厨房内などに設置するものと、屋外に設置するケースがある。屋外型の場合、隙間から雨水が入り込まないように十分に蓋をしておく必要がある。

清掃[編集]

グリース・トラップはその構造上、定期的に清掃(東京都の場合、最低7日ごとに1回を目安[1])が必要である。受けカゴで捕らえきれなかったゴミが水槽に沈殿したり、油が水槽上部で凝固してしまうためである。清掃はスクーパと呼ばれる網を用いて、沈殿したゴミや油を掬い取る。

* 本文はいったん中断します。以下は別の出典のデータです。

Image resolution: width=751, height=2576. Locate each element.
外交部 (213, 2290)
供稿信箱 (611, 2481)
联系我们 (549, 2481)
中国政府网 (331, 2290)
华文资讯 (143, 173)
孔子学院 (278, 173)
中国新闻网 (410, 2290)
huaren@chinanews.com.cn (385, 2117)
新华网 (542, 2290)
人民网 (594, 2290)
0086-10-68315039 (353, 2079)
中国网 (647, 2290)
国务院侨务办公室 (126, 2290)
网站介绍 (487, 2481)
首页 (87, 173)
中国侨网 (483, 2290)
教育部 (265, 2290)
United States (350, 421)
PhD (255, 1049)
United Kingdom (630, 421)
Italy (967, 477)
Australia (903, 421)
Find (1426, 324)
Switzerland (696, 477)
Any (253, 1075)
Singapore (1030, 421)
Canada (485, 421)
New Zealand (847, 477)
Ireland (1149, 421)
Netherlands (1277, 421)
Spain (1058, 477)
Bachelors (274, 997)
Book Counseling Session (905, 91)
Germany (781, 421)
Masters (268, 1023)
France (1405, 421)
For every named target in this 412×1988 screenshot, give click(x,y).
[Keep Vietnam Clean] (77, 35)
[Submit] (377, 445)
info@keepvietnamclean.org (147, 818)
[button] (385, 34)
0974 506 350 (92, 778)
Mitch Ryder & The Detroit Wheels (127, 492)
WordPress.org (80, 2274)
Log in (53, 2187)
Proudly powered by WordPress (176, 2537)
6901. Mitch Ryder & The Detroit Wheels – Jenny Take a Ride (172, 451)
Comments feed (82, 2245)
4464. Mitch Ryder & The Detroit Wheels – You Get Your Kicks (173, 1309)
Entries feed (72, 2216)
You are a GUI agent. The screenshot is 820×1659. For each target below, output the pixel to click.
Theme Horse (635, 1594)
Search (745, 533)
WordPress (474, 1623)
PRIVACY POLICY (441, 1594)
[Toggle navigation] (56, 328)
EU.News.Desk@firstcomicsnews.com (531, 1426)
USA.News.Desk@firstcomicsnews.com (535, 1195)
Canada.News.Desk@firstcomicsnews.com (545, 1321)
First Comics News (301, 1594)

グリース・トラップ向けの洗剤や油吸着も各社から販売されている。清掃した時に出た油や残滓などは「廃油」や「汚泥」の扱いとなり、産業廃棄物として処分する必要がある[2]

出典[編集]

  1. ^ Q&A 4 排水管理 - 東京都健康安全研究センターHP。
  2. ^ 排水溝・グリストラップの店舗クリーニング内容 - 飲食店.com 2017年4月19日閲覧。